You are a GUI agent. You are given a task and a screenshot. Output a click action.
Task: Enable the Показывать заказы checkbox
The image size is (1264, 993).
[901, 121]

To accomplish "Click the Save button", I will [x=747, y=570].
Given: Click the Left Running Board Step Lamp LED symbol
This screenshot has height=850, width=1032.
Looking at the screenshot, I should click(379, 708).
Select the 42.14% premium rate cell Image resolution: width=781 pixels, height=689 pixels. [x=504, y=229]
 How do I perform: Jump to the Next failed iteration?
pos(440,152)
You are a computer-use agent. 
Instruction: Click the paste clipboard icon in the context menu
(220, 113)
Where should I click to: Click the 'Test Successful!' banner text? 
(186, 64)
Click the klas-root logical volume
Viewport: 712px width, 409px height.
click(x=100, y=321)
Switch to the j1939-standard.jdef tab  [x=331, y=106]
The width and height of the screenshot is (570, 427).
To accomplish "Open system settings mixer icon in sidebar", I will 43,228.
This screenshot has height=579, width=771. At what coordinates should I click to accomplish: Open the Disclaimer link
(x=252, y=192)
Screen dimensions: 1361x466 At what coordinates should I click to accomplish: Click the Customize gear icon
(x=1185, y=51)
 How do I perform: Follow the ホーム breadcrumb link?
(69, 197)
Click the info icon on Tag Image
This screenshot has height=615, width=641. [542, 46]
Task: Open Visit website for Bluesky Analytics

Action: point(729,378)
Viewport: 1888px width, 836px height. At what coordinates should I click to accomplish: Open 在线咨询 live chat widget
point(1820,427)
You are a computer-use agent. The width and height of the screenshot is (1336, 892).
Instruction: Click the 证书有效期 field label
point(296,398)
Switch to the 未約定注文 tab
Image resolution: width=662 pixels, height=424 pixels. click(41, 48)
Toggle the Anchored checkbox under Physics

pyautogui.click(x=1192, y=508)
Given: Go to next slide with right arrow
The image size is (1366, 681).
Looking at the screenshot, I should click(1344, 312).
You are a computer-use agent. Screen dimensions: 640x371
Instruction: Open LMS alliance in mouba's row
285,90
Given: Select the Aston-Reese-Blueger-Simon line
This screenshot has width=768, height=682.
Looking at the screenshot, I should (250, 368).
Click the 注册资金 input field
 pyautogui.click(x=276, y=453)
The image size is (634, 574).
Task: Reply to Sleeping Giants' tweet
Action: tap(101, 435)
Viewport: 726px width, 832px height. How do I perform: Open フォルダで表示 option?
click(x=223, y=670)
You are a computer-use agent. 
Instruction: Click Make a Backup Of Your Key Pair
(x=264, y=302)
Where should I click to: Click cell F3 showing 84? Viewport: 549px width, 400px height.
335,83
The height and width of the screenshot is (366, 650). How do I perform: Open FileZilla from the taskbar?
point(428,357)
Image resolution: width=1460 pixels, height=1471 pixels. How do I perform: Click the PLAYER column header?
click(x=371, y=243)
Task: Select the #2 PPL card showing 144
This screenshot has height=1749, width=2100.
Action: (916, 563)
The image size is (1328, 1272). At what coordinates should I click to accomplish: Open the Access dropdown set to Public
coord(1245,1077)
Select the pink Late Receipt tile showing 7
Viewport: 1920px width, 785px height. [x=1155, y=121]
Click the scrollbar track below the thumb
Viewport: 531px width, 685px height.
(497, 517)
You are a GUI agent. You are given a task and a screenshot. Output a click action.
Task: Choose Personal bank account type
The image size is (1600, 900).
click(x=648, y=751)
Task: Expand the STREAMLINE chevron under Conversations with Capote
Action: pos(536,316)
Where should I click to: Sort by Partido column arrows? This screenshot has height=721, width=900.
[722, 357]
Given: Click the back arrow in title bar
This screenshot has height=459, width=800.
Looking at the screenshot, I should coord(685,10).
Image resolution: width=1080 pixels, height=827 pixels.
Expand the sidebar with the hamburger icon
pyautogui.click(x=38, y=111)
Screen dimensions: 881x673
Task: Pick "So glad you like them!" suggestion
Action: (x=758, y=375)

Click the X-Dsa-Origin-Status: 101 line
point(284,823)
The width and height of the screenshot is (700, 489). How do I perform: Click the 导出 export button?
----------
What is needed is every line from the beginning of the data up to and including the line with "Given: Click the Left", given again word for word.

## Solved exercise:
You are a GUI agent. You are given a task and a screenshot. Output a click action.
Task: Enable the Показывать заказы checkbox
The image size is (1264, 993).
[901, 121]

To accomplish "Click the Save button", I will [x=747, y=570].
Given: Click the Left Running Board Step Lamp LED symbol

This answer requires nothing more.